[START Entries provided]
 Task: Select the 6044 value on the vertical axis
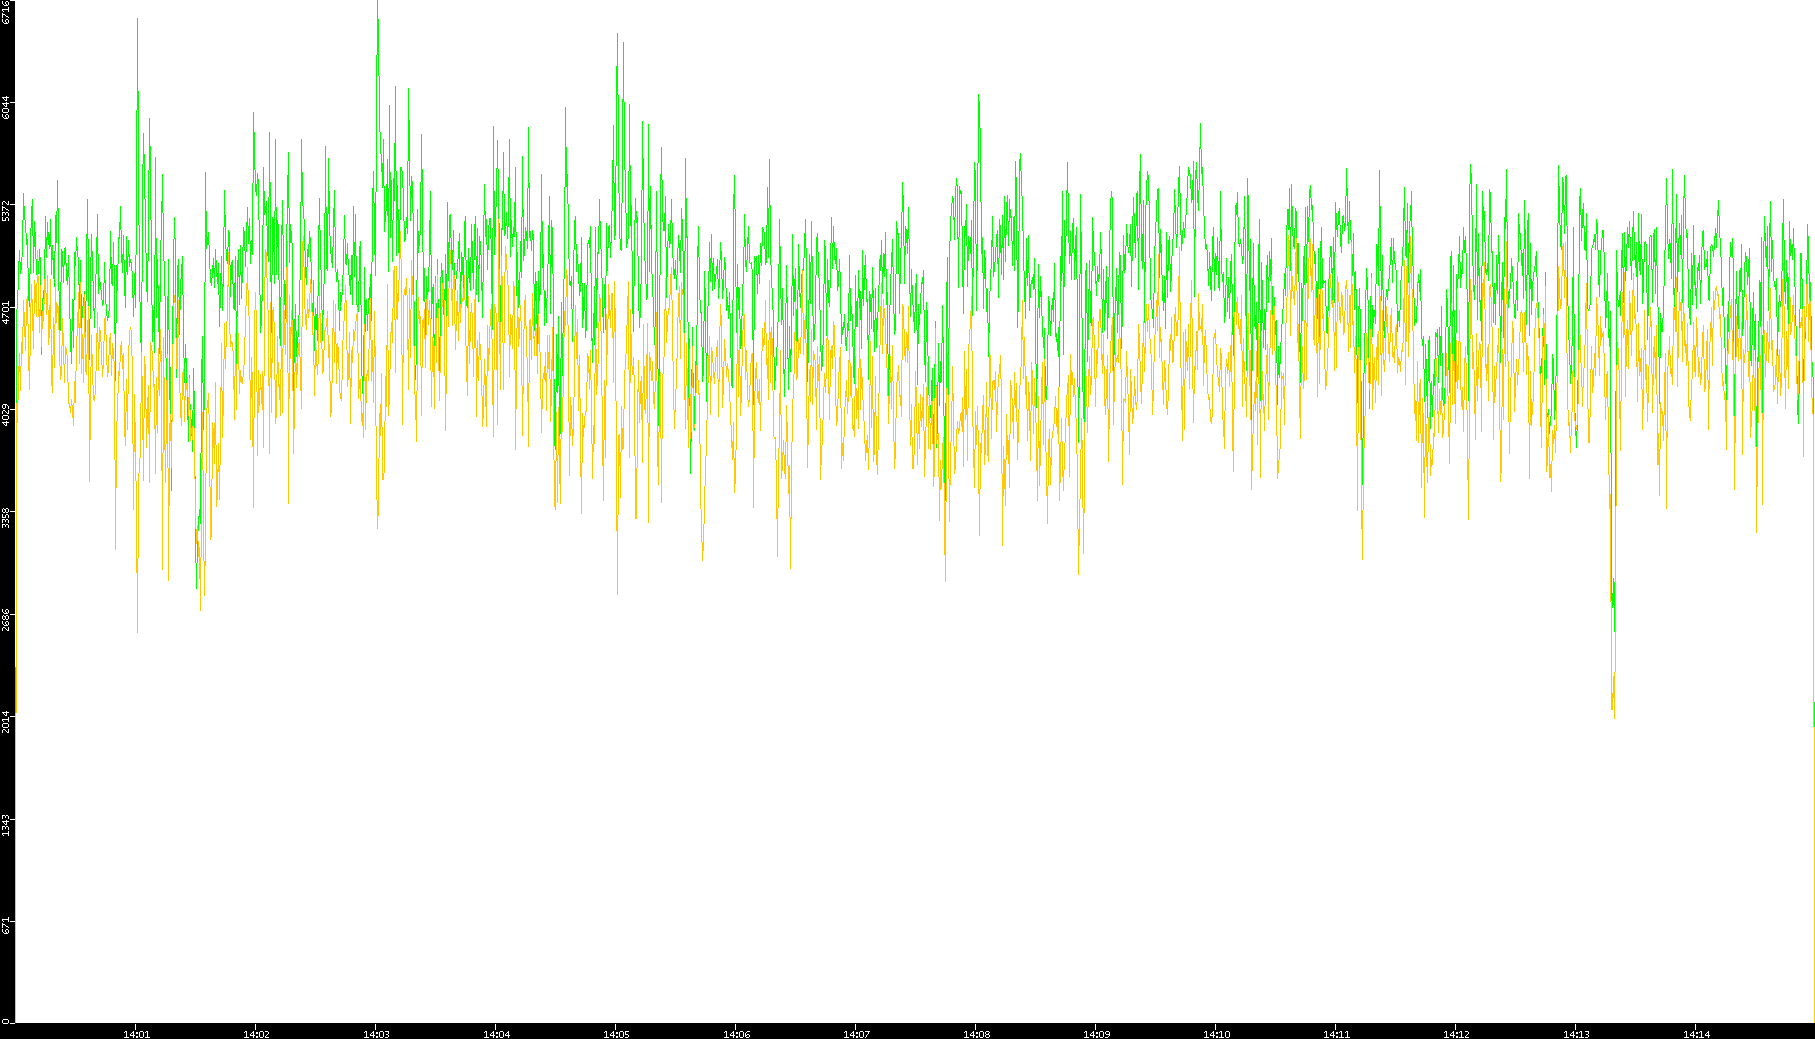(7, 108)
[END Entries provided]
[START Entries provided]
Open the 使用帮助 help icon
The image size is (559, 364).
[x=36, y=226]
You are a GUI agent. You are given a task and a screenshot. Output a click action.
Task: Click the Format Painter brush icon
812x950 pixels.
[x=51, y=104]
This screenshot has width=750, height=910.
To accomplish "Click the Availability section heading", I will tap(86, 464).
[END Entries provided]
- **What to work on**
Return the entries that run from the line containing "This screenshot has width=750, height=910." through the line containing "will tap(86, 464).", both included, reproducing each line unchanged.

- **Solved problem**
This screenshot has width=750, height=910.
To accomplish "Click the Availability section heading", I will tap(86, 464).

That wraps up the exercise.